Desde a abertura da vala, os esforços para identificar as vítimas avançaram lentamente. Em 2014, uma parceria entre o Ministério dos Direitos Humanos, a Secretaria Municipal de Direitos Humanos e Cidadania e a Universidade Federal de São Paulo (Unifesp) possibilitou a retomada dos trabalhos, mas a identificação dos corpos ainda é um desafio. Até o momento, apenas cinco ossadas de pessoas possivelmente assassinadas pela ditadura militar foram identificadas:
- Denis Casemiro (1991)
- Frederico Eduardo Mayr (1992)
- Flávio Carvalho Molina (2005)
- Dimas Antônio Casemiro (2018)
- Aluísio Palhano Pedreira Ferreira (2018)

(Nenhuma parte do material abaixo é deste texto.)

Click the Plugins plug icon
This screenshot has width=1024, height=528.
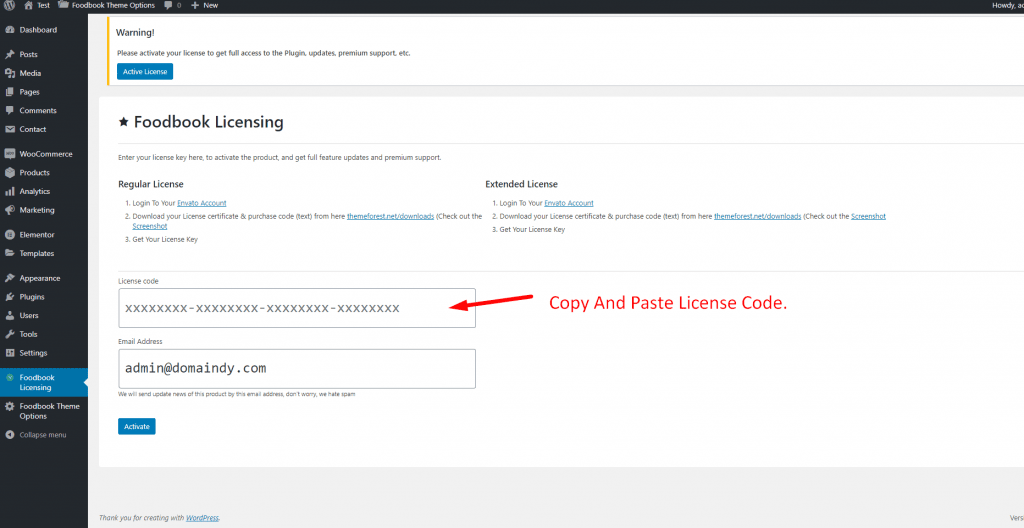pyautogui.click(x=10, y=297)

Em 2024, o Ministério dos Direitos Humanos e da Cidadania firmou um novo Acordo de Cooperação Técnica com a Unifesp e a Secretaria Municipal de Direitos Humanos e Cidadania de São Paulo. Esse acordo garantirá financiamento para a contratação de peritos e a continuidade dos esforços para identificar as ossadas da Vala Clandestina de Perus. A iniciativa reafirma o compromisso do Estado brasileiro com a memória, a verdade e a justiça, buscando reparar as violações cometidas no passado.